The Post executive editor insisted that the owner did not influence what they write but said offhandedly later that his top editors talk to the owner bi-weekly — of course only on administrative matters. But still later we are told that Bezos once suggested they hire a regular columnist specializing in “gender issues.” He merely requested “diverse” opinion which the Post editors interpret as no regular columnists favoring Trump or most conservative policies.
The “news” story questioned Trump’s charge that Amazon uses its monopoly pressure to force low rates from the Postal Service, casting doubt on its “accuracy” by quoting “Wall Street analysts and journalists” (journalists?). It did reluctantly concede the facts used by the president came from a reputable Citigroup study.
Even if the Post did “operate independently” from Bezos’ direct orders, it is not difficult to know how to operate under a man who spent $2.5 million of his own money to support a same-sex initiative and opposed Trump in the presidential campaign. Even more important, the story quoted a media reporter from another news outlet on the critical point that “If Amazon did not exist it is unlikely the Washington Post would exist in its present form.”

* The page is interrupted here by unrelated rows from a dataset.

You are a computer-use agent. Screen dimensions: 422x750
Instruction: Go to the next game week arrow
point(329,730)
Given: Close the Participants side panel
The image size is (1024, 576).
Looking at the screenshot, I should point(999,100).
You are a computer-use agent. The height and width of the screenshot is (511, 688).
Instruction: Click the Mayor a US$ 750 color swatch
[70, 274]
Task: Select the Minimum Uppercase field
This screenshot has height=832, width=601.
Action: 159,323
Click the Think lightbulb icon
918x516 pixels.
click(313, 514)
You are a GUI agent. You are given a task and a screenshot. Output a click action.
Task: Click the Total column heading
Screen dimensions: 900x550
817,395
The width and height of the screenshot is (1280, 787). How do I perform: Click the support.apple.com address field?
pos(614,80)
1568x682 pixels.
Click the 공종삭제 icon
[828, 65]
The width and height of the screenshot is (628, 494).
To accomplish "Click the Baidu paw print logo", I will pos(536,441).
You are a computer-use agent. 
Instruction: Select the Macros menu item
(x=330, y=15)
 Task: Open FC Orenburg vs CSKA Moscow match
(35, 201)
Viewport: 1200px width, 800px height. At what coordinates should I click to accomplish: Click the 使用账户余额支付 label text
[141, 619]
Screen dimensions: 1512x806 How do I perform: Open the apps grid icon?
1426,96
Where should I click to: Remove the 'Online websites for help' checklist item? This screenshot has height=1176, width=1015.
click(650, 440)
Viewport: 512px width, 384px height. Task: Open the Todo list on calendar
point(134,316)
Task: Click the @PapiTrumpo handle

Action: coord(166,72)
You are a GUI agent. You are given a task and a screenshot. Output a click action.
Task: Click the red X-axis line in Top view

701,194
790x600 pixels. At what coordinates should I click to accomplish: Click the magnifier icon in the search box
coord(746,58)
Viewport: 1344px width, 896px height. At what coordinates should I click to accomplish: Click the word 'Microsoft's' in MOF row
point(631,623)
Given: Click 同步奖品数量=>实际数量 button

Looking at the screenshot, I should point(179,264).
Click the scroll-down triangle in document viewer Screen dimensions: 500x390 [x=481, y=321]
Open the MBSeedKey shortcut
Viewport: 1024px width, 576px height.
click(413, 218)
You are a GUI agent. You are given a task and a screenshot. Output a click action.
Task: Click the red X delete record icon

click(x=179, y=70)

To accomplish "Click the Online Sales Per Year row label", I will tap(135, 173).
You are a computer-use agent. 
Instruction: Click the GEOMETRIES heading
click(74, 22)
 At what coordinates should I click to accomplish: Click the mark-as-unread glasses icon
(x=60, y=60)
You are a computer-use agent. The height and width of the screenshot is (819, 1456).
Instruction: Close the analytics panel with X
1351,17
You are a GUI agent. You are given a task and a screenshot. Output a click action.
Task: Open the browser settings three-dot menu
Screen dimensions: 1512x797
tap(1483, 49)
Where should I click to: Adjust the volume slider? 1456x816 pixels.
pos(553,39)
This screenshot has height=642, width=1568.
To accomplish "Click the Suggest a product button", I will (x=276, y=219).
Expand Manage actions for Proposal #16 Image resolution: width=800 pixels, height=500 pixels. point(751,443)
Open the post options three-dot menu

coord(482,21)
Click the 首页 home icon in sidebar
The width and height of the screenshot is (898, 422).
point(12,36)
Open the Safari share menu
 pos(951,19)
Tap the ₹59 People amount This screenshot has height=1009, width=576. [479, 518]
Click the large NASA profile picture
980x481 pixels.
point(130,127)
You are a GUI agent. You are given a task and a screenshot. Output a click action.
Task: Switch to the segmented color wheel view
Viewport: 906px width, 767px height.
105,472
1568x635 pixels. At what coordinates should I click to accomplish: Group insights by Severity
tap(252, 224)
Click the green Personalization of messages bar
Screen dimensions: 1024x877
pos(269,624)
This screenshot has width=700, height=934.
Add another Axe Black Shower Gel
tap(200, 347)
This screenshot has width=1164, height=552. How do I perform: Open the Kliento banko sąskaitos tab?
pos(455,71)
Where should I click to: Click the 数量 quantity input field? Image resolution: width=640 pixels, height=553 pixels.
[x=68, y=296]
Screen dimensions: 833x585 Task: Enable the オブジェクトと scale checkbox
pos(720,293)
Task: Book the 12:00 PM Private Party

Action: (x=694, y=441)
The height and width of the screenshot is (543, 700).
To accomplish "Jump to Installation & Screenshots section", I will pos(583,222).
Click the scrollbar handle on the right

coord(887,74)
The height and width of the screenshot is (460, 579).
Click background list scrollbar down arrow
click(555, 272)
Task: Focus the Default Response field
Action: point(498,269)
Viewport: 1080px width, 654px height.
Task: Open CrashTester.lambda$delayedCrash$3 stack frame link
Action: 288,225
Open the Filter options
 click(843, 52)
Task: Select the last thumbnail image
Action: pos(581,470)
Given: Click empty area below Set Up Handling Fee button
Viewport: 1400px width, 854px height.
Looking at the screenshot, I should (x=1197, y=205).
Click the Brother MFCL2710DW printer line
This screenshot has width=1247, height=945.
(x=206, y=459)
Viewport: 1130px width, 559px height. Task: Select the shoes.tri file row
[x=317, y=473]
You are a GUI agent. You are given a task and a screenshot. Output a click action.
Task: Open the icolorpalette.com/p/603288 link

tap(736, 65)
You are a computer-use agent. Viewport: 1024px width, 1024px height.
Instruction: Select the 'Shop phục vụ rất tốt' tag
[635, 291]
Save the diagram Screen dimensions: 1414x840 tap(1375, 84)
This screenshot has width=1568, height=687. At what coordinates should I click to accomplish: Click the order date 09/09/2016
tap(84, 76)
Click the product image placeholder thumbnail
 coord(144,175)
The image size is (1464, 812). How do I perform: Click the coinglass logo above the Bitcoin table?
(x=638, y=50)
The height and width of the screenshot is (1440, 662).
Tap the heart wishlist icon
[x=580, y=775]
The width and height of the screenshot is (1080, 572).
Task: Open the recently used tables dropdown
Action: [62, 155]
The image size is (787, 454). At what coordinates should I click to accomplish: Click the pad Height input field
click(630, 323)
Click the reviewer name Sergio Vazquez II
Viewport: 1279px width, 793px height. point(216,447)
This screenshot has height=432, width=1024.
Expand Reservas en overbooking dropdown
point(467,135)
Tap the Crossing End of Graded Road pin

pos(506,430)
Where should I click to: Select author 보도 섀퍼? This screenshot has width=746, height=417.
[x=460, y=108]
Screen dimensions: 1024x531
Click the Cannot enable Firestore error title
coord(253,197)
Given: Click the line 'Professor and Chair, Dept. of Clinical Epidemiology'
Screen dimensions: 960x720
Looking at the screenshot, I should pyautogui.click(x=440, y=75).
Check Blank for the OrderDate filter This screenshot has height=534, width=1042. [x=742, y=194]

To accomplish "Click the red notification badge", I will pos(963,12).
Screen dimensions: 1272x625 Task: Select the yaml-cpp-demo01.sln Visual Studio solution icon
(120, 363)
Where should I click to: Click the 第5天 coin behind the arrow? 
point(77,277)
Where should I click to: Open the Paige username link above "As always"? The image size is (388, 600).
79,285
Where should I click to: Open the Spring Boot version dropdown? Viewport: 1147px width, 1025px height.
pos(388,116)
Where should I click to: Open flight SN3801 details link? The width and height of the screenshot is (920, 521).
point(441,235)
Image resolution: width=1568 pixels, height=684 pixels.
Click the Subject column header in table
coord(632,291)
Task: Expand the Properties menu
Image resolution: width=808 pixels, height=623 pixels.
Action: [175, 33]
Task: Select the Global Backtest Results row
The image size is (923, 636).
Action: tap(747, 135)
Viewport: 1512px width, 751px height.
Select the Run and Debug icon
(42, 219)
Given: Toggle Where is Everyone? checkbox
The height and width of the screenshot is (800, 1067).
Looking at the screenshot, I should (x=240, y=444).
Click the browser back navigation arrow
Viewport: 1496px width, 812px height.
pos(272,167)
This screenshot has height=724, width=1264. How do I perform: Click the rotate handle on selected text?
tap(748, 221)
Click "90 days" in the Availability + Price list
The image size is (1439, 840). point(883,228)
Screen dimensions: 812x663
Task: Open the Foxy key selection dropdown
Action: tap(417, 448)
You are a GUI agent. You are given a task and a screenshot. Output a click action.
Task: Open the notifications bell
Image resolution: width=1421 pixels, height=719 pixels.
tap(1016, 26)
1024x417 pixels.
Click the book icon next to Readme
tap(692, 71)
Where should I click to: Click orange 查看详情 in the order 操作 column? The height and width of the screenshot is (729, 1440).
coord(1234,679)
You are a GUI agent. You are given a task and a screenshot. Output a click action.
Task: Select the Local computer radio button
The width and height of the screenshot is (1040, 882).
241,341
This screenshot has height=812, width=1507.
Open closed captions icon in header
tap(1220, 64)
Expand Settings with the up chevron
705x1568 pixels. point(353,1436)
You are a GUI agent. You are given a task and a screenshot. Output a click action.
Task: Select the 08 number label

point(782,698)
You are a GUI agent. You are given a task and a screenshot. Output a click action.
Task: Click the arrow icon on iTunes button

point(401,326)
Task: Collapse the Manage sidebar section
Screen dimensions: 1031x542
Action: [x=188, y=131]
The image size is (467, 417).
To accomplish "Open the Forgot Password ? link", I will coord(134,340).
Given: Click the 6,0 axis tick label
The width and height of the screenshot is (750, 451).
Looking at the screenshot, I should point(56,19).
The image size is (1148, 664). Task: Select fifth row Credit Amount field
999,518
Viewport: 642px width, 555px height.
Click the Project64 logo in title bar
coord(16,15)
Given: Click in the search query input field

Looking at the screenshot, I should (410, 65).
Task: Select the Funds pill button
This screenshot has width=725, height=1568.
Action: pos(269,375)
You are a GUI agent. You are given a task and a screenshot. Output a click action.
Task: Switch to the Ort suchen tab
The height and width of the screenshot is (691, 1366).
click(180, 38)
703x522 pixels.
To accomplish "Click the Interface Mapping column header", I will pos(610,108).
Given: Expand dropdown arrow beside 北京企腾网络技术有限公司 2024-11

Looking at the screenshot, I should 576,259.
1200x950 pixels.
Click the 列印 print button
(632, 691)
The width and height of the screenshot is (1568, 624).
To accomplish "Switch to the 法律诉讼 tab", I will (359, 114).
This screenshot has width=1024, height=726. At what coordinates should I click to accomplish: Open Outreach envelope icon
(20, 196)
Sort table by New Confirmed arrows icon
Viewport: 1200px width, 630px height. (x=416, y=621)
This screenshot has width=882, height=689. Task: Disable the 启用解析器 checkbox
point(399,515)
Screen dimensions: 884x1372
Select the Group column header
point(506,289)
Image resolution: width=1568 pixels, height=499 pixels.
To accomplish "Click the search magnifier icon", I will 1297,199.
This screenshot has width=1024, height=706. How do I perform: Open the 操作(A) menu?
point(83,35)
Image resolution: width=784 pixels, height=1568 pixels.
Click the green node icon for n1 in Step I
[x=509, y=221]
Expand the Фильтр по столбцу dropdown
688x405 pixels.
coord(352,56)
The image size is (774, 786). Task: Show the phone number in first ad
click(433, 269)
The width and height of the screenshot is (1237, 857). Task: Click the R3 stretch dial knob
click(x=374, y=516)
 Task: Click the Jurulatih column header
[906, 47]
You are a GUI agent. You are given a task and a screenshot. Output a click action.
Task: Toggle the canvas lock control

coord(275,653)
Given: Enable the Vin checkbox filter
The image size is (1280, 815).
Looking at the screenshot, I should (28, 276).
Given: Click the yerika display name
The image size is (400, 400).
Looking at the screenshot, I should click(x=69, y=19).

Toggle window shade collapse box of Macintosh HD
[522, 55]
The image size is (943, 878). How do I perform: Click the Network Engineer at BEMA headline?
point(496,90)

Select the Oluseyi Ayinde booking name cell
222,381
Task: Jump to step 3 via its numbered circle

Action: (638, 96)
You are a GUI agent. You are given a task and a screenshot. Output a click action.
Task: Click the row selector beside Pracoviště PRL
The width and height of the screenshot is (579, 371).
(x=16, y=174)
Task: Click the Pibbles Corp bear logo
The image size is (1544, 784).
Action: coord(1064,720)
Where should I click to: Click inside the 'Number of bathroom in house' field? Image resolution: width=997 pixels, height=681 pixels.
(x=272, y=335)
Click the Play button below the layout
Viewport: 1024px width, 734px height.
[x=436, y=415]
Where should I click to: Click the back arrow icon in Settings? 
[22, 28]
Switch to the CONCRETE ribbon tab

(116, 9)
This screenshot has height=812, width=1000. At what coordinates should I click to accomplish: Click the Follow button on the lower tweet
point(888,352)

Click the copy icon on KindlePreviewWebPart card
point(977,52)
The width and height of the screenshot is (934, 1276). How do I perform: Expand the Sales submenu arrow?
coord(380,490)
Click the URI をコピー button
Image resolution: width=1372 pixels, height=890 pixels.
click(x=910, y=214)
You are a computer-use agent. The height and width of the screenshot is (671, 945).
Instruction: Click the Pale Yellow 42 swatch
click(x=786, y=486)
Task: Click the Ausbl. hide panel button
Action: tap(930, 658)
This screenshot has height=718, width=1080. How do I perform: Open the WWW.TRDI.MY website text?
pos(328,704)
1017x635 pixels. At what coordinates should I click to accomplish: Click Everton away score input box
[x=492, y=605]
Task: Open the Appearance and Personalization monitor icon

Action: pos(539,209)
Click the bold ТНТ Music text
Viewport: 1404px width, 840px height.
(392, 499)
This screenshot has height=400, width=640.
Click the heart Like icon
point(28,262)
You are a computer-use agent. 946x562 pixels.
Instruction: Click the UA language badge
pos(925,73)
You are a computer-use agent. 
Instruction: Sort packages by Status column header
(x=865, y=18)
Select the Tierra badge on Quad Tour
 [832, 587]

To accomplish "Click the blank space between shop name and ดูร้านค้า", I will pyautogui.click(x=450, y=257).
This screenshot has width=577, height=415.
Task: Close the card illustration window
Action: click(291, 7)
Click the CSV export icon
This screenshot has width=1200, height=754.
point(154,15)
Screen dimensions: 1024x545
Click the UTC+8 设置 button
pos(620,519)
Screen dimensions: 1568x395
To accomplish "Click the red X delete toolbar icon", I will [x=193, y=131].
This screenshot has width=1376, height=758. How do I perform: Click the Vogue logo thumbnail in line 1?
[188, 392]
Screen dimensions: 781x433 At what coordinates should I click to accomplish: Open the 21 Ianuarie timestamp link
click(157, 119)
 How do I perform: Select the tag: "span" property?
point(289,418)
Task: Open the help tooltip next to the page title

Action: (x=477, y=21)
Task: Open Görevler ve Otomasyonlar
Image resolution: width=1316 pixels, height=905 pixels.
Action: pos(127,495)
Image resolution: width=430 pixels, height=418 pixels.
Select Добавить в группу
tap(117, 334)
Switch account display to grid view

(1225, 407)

It is true that the Post was politically progressive well before Bezos, almost single-handily taking down a president Richard Nixon a half century ago and not letting up on liberal and Democratic causes since. But that was pre-cable and internet competition and the need for a wealthy patron. And the fact of the matter is that the editors’ and owners’ views do not seem to conflict.
The Post was not so understanding about the owner of Sinclair Broadcasting Group. The front page treatment harshly criticized its conservative owner for requiring his news outlets to broadcast stories against “fake news” and “the troubling trend of irresponsible one-sided news stories plaguing our country.” The Post’s “conservative” columnist Kathleen Parker called this a “danger” undermining “a vibrant fourth estate” by “marshaling public thought essentially against a free press,” promoting “a future featuring a Soviet-style propagandist state.”
What was Sinclair’s terrible threat? Post opinion writer Jonathan Capehart warned a MSNBC audience that a monopoly would dominated the nation’s news. “More than 70 percent of the country,” he said, “is going to be… watching ‘news’ from Sinclair Broadcasting.” While the estimate assumes a Sinclair merger and the current figure is more like 40 percent, the number is merely the size of the potential audience, not the actual one, which is much, much smaller. Sinclair owns merely 193 local TV stations, mostly in smaller markets, out of 1,775 total stations plus 5,000 cable systems nationally.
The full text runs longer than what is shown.